I’m a firm believer in the fact that your career doesn’t simply pause in the evening hours. Education is important not only for furthering personal goals, but also in providing new and innovative ways to contribute professionally. Commercial/Industrial use cases for the ESP8266 are difficult to find. Most online tutorials, documentation, and examples of this chipset are limited to entertaining LED projects and simple replacements to home security automation. With the ESPEasy library loaded, users can explore a number of commercial uses applicable to their industry. Physical sensors can be thought of as “apps” and their applicable use extends to manufacturing, logistics, retail, and my other markets.
What can I make?
Sensors are exactly that; They sense things. Take a physical sensor and think of its output in context to a few simple questions:
- Is this number good or bad?
- By logging the data incrementally, what can I learn or look for?
- Is there a way to predict when the number will reach a certain integer?
- What do I want to have happen if the number returns a specific value?

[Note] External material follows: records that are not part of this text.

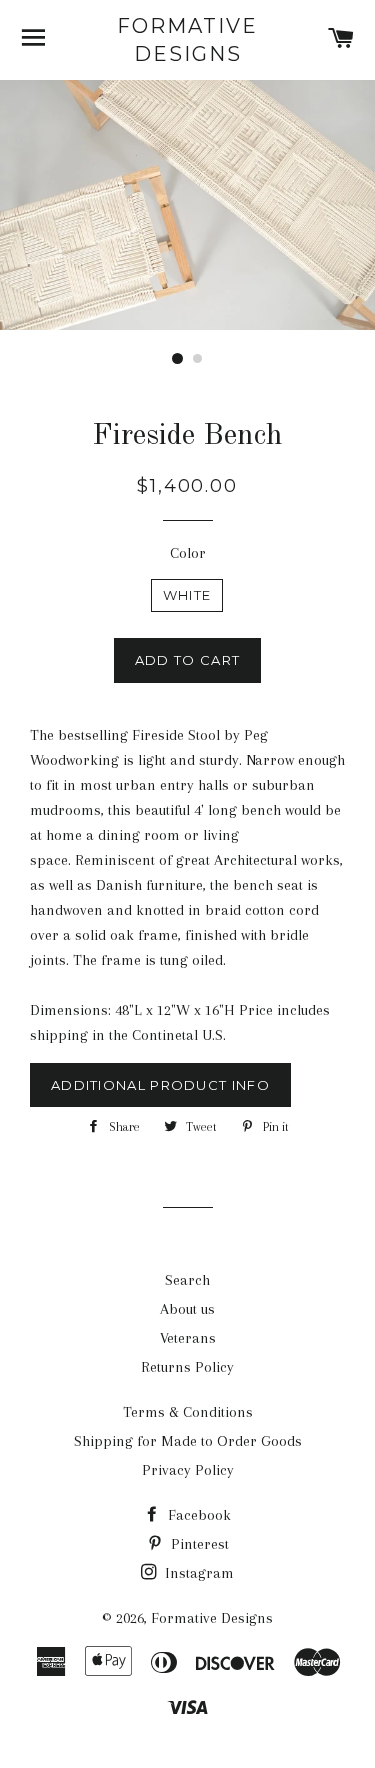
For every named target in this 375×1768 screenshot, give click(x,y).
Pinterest (198, 1544)
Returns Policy (187, 1367)
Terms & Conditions (188, 1412)
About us (187, 1309)
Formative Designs (187, 40)
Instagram (197, 1573)
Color (188, 553)
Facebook (197, 1515)
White (187, 595)
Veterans (188, 1338)
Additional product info (160, 1085)
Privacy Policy (188, 1470)
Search (187, 1280)
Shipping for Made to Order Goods (188, 1441)
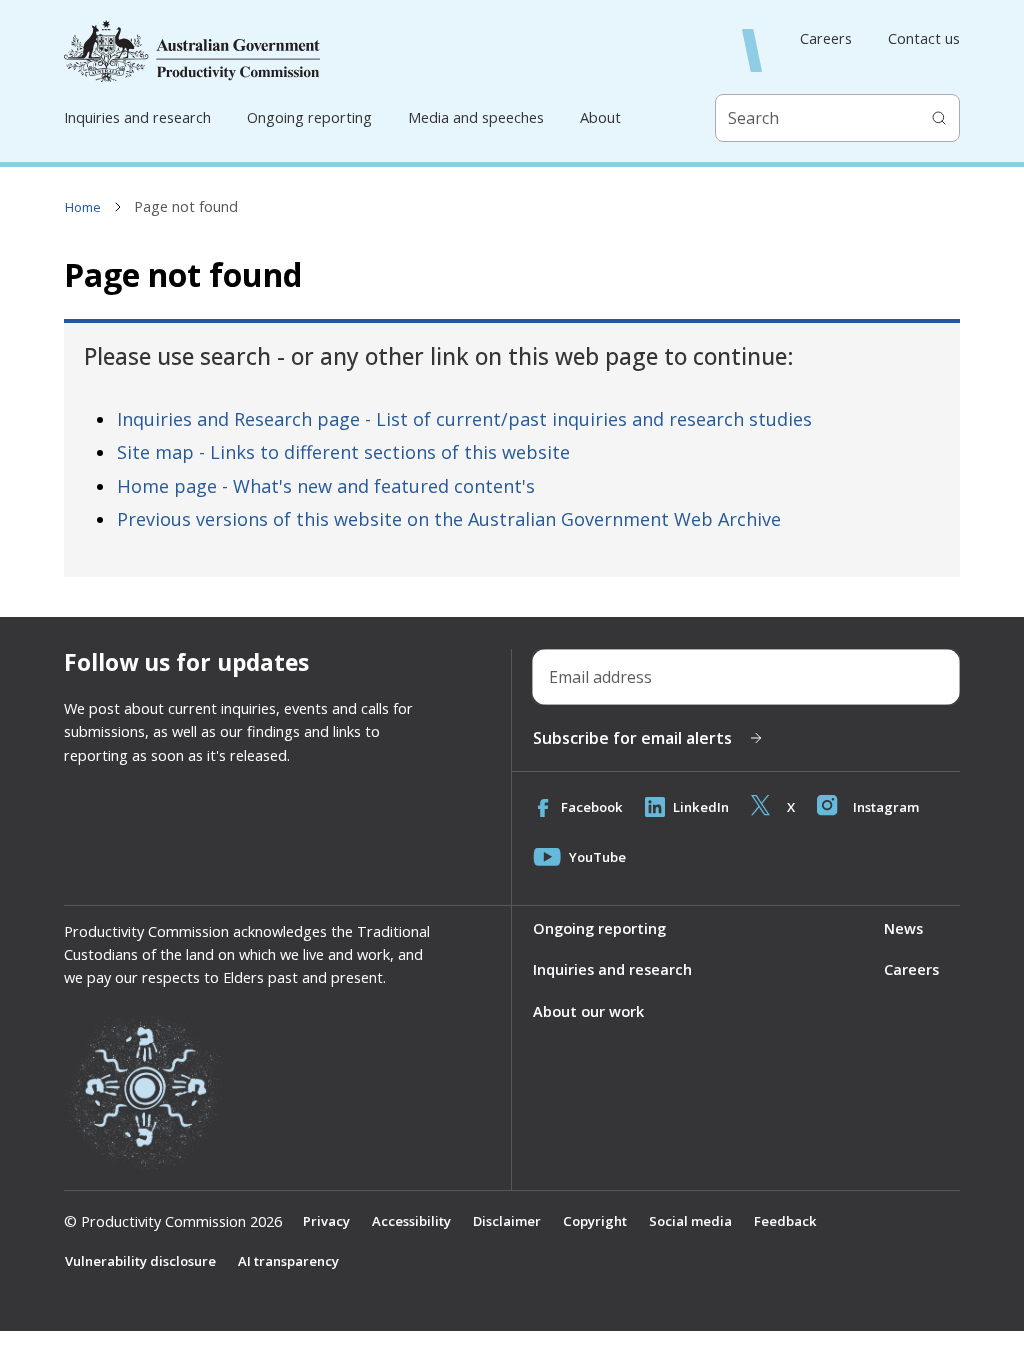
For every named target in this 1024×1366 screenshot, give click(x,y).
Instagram (886, 807)
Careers (826, 38)
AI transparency (288, 1261)
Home (83, 207)
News (903, 928)
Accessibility (411, 1221)
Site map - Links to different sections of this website (343, 452)
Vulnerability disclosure (140, 1261)
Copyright (595, 1221)
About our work (588, 1011)
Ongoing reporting (309, 117)
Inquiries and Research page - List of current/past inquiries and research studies (464, 419)
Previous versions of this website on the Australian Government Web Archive (449, 519)
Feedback (785, 1221)
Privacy (326, 1221)
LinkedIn (701, 807)
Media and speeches (476, 117)
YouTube (597, 857)
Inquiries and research (137, 117)
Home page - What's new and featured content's (326, 486)
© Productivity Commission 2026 (173, 1221)
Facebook (592, 807)
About (600, 117)
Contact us (924, 38)
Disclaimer (507, 1221)
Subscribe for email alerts (632, 738)
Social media (690, 1221)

For the most part, that’s all Internet of Things (IoT) is when defining it from the data. A series of IF/THEN arguments based on the output of sensor data. Taking these questions and determining what sensors are capable of reporting the data, ESPEasy can be set up to listen and organize the information in either a set of programmable rules, notifications, or even a JSON output.

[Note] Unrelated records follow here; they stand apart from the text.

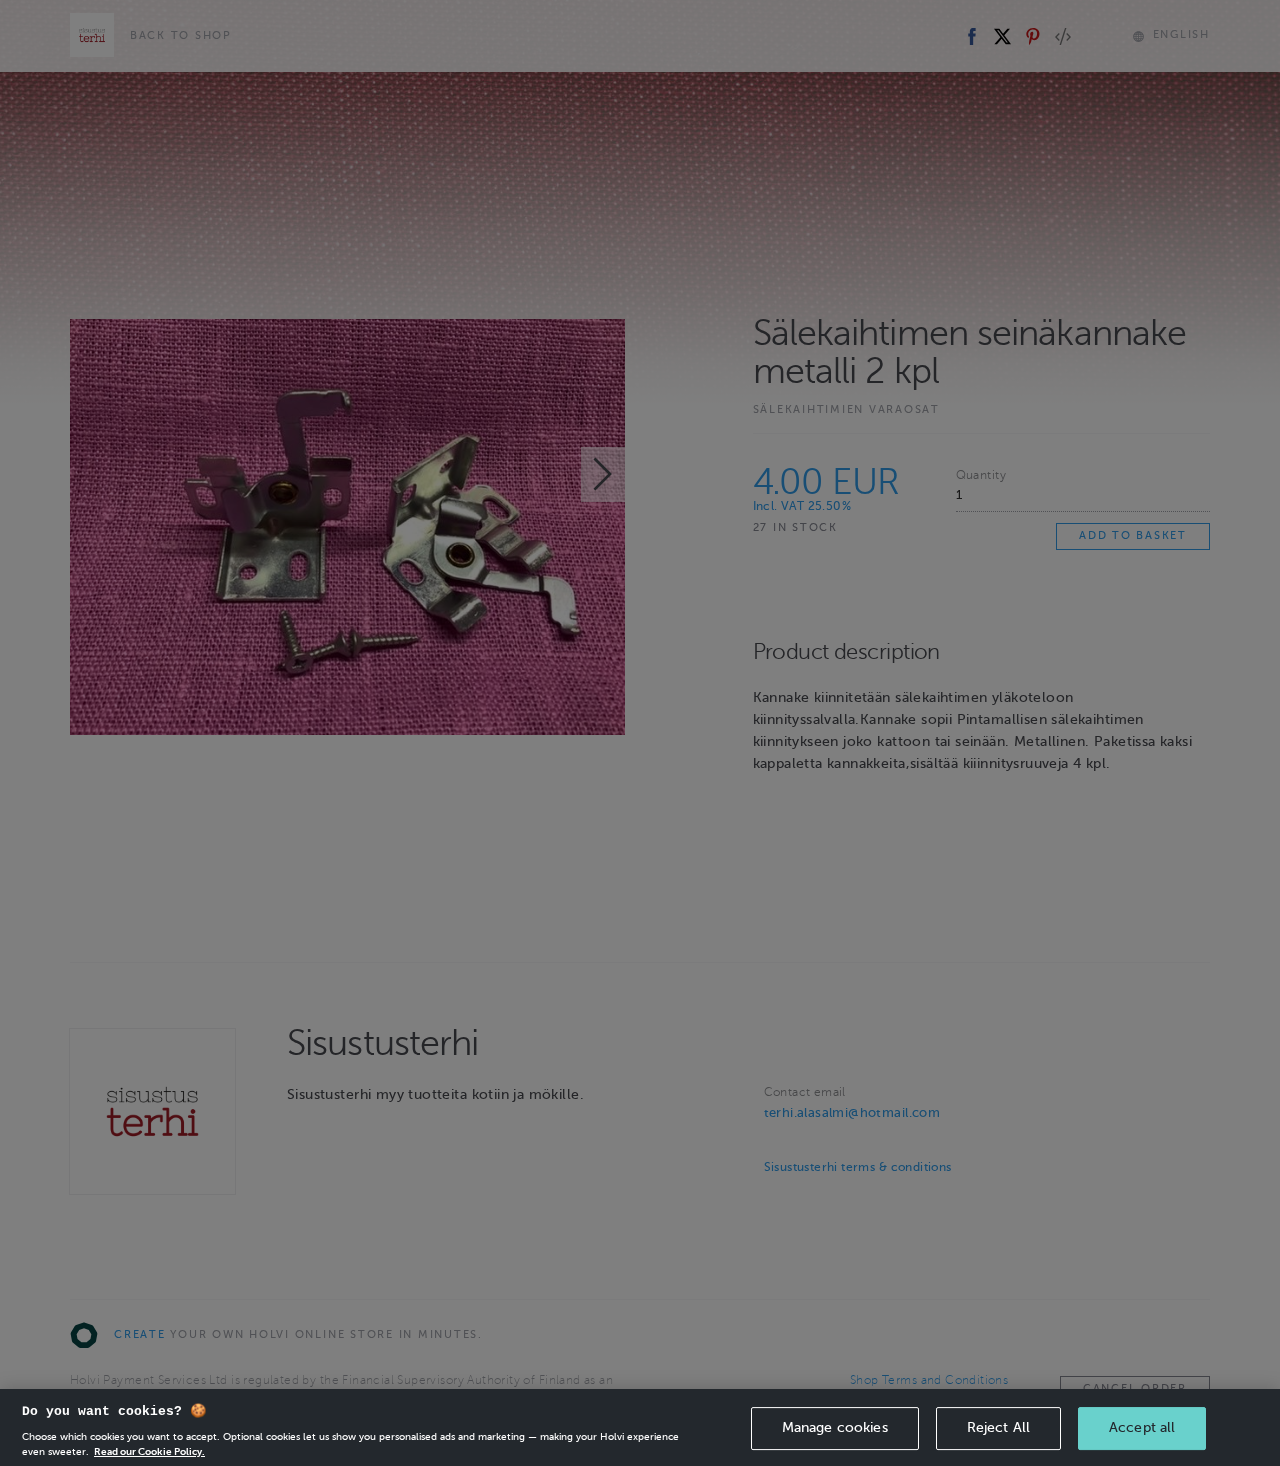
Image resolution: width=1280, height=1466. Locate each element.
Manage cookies (835, 1427)
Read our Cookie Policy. (149, 1450)
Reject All (998, 1427)
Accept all (1142, 1427)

There may be multiple ways of approaching the same result. For example, take water levels in a tank. A hydrometer consisting of metalic leads could be used to return an inductive value, or perhaps using a sonic range finder could be used to echo against the top of the water. The trick is to evaluate what would be the most accurate way to measure based on the environment.
The entire exercise here is to take advantage of an easy introduction into IoT development for the purpose of growing skill sets and to discover new ways of introducing useful data to the world. The ESP8266 chips and many types of sensors available are extremely affordable and together can improve a lot of what we interact and depend on, so let’s get building!